● **Activity**: Tally the lines below that hold the string "will", and report the tally by itself.
----------------------------------------
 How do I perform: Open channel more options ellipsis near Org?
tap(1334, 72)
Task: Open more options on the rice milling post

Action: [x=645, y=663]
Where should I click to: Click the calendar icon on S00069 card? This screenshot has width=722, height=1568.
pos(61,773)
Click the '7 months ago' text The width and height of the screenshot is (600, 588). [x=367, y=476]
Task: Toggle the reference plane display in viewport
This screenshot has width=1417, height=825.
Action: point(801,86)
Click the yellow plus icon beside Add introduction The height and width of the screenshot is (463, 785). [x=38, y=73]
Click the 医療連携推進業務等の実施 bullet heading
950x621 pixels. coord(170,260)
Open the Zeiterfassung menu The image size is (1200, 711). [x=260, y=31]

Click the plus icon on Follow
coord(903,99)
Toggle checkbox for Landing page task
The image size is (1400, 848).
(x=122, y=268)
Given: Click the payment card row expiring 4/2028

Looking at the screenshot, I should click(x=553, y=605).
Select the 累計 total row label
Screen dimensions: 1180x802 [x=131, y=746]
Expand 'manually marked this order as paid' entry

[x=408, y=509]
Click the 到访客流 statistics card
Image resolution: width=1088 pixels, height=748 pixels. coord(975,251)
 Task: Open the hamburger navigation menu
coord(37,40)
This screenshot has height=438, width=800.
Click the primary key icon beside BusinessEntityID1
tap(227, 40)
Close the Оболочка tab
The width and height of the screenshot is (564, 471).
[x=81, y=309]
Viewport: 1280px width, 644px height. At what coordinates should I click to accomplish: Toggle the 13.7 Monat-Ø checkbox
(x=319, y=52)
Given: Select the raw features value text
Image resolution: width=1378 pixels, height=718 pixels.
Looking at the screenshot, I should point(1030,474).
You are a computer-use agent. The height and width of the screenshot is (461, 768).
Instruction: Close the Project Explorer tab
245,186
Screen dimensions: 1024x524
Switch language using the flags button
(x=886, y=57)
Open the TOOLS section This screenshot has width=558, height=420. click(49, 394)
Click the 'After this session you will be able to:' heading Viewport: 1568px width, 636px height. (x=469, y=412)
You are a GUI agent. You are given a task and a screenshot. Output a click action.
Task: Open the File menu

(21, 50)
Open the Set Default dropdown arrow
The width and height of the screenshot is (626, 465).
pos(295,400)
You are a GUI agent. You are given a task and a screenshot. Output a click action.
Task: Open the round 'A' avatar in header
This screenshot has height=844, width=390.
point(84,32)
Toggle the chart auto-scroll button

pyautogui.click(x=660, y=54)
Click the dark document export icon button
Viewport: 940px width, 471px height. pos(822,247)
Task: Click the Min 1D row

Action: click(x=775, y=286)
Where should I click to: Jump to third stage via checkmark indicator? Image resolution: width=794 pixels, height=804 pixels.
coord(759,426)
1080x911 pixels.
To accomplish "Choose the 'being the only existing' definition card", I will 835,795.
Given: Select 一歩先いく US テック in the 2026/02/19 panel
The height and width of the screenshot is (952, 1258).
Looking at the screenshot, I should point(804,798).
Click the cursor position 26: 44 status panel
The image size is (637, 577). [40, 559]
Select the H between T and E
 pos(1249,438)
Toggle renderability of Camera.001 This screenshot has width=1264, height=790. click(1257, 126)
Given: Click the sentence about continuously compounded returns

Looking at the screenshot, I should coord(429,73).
----------------------------------------
● **Exercise output**: 2